Task to carry out: Repeat all of the data precisely.

+++++

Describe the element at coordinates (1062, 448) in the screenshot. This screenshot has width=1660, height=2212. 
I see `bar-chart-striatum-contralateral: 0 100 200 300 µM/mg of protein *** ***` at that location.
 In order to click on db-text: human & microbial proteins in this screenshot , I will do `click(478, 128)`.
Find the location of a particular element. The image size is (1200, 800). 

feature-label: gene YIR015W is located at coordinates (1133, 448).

+++++

Output below:
Describe the element at coordinates (1062, 448) in the screenshot. This screenshot has width=1660, height=2212. 
I see `bar-chart-striatum-contralateral: 0 100 200 300 µM/mg of protein *** ***` at that location.
 In order to click on db-text: human & microbial proteins in this screenshot , I will do `click(478, 128)`.
Find the location of a particular element. The image size is (1200, 800). 

feature-label: gene YIR015W is located at coordinates (1133, 448).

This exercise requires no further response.